Physicists expect that their research at ATLAS will take them far beyond what the well-tested theories of their field tell them.
Forty years ago, physicist Steve Weinberg wrote down the equations that formed the basis of the Standard Model detailing how fundamental particles form and interact. For decades this theory withstood experimental attack. But all along, physicists have known Weinberg’s Standard Model–even though astonishingly accurate–isn’t completely solid.
Now, experiments at ATLAS will allow scientists to venture into new territory where the results will yield an evolved model for fundamental particle interactions.
This notion is one that hopeful high energy physicists from around the world have held for years.
In the foreseeable future, every automobile will connect to a network that feeds it information about safety, directions and more. It will take huge amounts of bandwidth to move that information. In another example, consider that in as little as 20 years, all written human knowledge may be on-line, said John King, professor in the School of Information and vice provost for academic information at U-M..
Eventually, this kind of network capacity will enable students in high school physics classes to actually participate in global experiments, rather than just learning about them from a textbook.
"What's exciting is Michigan is one of the few places in the country that is doing this in its own backyard," King said. "It's being there at the beginning, that's the key thing. We have the opportunity to find out first, how it works, what doesn't work, what difference it makes, and how to exploit it."
“Use of the Michigan Lambda Rail for research and educational purposes in general facilitates bringing high-end research into Michigan – for example the AGL-Tier 2 center -- which is known to have a large multiplier in terms of total economic benefit,” said David Gift, vice provost, libraries, computing and technology at MSU.
The Michigan Lambda Rail can be used by commercial firms with which the research universities have collaborative research and development programs. Use of the high-speed cable to interconnect with other states' education and research networks facilitates inter-state/inter-institutional opportunities that lets Michigan and its residents take advantage of opportunities that are arising in those other states, and could help us to leverage the relatively faster economic recovery that is occurring in surrounding states in the upper Midwest region, Gift said.
In 2006 MSU and U-M high energy physics groups partnered together and proposed to become the ATLAS Great Lakes Tier 2 Computing Center.
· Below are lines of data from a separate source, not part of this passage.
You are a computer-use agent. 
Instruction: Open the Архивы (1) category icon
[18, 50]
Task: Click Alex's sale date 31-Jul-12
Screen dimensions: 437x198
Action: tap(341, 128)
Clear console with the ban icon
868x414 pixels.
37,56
They were approved and together, the two Michigan universities will be major players in the second level of data simulation and analysis making it available to the hundreds of participating scientists from around the U.S. Together, they are building a unified computing center on both campuses which will house almost 3000 PC-equivalent processors and a PetaByte of storage—equivalent to a mile-high stack of CD’s.
The high energy physics groups at MSU and the U-M have a long history of working together to study complex scientific questions. But never before have the two groups formally banded together to participate in such a high-level physics research project.
A group of about 15 faculty, postdocs, and students from MSU will work closely with a team of 25 scientists and students from U-M on ATLAS data analysis.
ATLAS is funded primarily by the National Science Foundation. Participating universities contribute space, equipment, as well as internal support.